**TO DO**
Locate every line in the material below that has the word "Create". Copy each of those lines.

┌─ AVAILABLE DATA

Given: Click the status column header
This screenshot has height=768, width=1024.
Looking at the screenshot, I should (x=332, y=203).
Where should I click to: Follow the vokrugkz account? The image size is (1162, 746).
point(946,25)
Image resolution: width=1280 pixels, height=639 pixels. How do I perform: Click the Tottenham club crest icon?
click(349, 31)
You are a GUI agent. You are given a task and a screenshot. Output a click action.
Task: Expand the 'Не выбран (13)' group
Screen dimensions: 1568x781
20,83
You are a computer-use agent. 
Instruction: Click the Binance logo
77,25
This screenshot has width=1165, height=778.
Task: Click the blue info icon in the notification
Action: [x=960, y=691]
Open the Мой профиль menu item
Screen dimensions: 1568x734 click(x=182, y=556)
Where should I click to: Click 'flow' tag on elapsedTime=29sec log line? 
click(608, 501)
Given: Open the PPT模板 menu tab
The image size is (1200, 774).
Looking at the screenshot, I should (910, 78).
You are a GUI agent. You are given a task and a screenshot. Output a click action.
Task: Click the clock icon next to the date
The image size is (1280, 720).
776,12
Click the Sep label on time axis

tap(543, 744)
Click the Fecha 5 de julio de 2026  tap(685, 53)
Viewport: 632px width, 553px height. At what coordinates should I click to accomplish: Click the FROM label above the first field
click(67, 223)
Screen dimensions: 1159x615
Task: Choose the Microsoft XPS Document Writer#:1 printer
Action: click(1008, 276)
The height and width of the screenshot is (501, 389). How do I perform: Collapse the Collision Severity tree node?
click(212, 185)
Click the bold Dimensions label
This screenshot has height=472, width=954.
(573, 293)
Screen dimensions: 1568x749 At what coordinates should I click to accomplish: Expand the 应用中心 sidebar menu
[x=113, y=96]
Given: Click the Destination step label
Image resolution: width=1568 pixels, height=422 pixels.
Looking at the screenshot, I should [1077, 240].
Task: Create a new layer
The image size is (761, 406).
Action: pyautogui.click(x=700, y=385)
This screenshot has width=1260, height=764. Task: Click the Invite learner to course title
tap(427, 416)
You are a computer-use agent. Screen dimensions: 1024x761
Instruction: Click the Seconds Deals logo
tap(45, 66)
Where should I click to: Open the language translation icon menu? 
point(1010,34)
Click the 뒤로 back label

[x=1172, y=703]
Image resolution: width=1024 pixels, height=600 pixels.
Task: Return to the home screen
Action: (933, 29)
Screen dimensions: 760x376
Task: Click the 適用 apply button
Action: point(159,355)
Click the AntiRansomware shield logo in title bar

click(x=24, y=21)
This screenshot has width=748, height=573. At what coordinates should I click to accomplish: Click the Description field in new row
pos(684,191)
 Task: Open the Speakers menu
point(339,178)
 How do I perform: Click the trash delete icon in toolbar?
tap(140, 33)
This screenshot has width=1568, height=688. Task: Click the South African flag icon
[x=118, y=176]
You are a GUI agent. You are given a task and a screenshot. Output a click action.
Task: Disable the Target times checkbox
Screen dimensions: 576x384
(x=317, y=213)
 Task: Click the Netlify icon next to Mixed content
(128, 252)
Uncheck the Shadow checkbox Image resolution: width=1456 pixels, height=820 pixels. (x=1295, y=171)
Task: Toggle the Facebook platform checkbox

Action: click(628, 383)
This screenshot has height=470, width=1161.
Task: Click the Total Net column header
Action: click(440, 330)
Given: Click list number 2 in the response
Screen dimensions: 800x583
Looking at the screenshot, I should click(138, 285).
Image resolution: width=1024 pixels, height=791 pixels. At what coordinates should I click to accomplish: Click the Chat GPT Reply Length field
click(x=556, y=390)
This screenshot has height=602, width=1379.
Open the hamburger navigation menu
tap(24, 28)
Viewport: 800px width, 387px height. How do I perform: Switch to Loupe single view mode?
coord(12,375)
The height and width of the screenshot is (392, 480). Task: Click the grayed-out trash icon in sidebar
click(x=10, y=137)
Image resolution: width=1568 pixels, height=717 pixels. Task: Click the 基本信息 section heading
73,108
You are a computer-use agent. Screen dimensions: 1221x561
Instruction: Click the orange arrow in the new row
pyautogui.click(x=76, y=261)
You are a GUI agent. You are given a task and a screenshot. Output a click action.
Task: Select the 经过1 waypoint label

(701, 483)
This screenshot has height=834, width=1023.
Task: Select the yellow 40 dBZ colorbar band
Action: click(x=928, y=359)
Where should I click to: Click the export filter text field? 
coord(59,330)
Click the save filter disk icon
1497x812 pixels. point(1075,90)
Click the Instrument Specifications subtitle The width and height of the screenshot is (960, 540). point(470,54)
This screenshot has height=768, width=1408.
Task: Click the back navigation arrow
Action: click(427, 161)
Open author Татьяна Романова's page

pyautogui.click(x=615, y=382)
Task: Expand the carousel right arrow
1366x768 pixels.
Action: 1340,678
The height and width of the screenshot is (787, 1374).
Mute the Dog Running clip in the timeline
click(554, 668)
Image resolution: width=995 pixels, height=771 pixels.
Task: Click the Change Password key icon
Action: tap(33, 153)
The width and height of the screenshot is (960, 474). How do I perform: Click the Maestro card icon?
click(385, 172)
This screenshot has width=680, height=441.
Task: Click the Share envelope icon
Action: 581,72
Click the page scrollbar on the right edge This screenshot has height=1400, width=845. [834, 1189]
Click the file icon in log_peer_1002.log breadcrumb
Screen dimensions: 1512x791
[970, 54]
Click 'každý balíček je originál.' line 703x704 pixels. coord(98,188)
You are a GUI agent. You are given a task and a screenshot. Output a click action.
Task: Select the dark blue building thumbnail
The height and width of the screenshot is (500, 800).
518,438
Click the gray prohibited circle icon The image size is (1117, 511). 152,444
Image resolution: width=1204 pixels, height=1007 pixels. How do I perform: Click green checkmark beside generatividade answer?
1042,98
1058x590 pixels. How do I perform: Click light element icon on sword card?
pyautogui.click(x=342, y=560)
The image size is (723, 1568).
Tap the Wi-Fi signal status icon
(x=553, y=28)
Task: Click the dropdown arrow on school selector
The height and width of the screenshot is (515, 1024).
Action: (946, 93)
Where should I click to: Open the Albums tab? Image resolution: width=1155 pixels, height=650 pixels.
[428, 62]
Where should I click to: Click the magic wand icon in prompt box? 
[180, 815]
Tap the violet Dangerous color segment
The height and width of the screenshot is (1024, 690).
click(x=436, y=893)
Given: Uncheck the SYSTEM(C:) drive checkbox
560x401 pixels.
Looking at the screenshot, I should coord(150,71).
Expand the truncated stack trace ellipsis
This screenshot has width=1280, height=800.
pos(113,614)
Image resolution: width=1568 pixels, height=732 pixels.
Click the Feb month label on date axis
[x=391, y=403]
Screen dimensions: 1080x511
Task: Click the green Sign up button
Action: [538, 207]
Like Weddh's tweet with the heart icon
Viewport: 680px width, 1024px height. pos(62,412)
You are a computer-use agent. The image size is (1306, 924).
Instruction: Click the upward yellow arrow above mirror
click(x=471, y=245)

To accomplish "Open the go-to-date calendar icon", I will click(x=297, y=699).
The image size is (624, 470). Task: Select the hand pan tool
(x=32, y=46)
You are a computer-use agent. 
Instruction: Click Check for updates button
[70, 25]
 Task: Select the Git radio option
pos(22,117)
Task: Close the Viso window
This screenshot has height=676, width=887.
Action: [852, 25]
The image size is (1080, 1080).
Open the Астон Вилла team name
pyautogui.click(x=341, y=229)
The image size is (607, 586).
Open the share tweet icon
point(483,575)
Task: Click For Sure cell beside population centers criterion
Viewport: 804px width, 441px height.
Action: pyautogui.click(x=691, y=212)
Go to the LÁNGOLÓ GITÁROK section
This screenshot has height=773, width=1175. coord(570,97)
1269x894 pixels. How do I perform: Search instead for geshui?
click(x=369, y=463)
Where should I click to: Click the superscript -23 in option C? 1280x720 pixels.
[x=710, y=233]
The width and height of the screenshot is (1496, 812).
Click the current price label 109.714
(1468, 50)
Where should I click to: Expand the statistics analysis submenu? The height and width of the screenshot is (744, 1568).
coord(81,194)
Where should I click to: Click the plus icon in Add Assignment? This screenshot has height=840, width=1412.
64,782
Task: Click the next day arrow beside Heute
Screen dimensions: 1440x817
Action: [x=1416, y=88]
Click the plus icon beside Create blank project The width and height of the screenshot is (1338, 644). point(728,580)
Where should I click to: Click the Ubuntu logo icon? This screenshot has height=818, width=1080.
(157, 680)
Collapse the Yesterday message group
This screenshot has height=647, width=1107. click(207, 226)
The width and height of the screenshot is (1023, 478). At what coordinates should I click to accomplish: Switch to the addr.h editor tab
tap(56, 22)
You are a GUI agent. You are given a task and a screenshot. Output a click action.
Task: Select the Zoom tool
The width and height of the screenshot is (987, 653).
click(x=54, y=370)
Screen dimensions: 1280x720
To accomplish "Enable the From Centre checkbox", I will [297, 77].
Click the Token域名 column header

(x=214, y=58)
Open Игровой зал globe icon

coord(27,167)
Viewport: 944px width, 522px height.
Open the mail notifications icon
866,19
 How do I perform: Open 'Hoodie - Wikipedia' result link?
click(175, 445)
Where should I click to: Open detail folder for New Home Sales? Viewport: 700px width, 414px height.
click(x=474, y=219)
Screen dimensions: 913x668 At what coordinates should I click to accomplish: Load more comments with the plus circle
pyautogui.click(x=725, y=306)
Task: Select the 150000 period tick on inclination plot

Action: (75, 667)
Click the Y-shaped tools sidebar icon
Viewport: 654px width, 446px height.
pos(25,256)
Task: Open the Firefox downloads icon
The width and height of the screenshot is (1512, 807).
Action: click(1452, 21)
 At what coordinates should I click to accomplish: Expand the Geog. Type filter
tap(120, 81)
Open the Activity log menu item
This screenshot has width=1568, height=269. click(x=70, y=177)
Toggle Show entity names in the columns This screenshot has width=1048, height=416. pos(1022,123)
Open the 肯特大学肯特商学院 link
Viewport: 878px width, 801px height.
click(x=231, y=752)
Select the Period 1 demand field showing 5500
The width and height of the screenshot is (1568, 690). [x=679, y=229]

└─

**RESULT**
Task: Create a new layer
Click the plus icon beside Create blank project The width and height of the screenshot is (1338, 644). point(728,580)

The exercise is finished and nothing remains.